What would be worse? Having to let him go or not being able to let him go?

I'm afraid of burning out. Of being so jaded I won't love my son the way he deserves to be loved.

Most of all, I'm afraid of never being able to rest. Of watching my friends' children leave home for shiny, new lives and careers as I assemble peanut butter and jelly sandwiches for my baby. I could hardly bear to think about it anymore, so I opened my eyes again.

The future is unknown for every mother, of course. There is no way to know at this point what Erik will be capable of doing or what his life will be like. It's not really up to me in the long run, although I help him when I can. I don't normally ruminate on these things constantly. In fact, I consider myself lucky I may have a mama's boy on my hands. He is a great companion, and we make each other smile. Lately I have needed to think, and my depression seems to be lifting as I sort things out. Perhaps part of what I am feeling is being afraid to let go next week--and of never being able to really let him go at the same time.

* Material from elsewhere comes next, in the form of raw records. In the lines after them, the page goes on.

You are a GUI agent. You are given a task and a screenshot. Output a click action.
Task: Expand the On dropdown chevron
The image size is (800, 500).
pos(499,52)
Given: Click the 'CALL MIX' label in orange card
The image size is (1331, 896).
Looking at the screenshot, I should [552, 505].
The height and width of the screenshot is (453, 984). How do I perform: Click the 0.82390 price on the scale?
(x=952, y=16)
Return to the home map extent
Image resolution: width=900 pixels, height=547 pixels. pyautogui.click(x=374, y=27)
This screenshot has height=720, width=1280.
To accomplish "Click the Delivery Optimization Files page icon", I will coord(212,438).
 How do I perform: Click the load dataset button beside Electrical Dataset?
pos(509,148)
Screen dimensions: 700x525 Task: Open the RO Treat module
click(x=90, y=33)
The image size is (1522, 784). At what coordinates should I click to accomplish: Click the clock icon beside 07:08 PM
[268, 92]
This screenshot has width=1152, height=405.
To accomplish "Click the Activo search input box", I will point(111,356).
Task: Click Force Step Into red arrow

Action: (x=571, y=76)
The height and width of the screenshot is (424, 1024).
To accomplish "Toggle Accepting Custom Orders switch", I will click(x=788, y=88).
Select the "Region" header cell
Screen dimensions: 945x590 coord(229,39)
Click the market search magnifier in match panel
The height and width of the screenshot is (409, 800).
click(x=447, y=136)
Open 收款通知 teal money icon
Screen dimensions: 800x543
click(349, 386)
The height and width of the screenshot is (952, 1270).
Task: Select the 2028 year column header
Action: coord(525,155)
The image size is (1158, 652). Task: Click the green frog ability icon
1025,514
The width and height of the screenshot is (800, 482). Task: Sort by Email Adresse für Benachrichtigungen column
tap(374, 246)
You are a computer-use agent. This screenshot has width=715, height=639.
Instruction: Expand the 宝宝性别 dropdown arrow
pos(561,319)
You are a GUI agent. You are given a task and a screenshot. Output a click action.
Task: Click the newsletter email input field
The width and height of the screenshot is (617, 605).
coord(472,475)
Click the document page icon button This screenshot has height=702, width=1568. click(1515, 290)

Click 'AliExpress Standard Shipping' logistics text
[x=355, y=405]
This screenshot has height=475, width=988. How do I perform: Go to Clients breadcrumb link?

I have been wrong about a lot of things.

Even in the midst of my depression-generated daydream, my face was dry, and I looked happy and strong. There is no question that I will do what I need to do. I hardly know the woman in my daydream with my own face, but I hope that we meet up eventually and become one and the same.

I can handle this, and I will handle this. I guess all I can do at this point is let go of his hand and see what happens.

I have been wrong about a lot of things.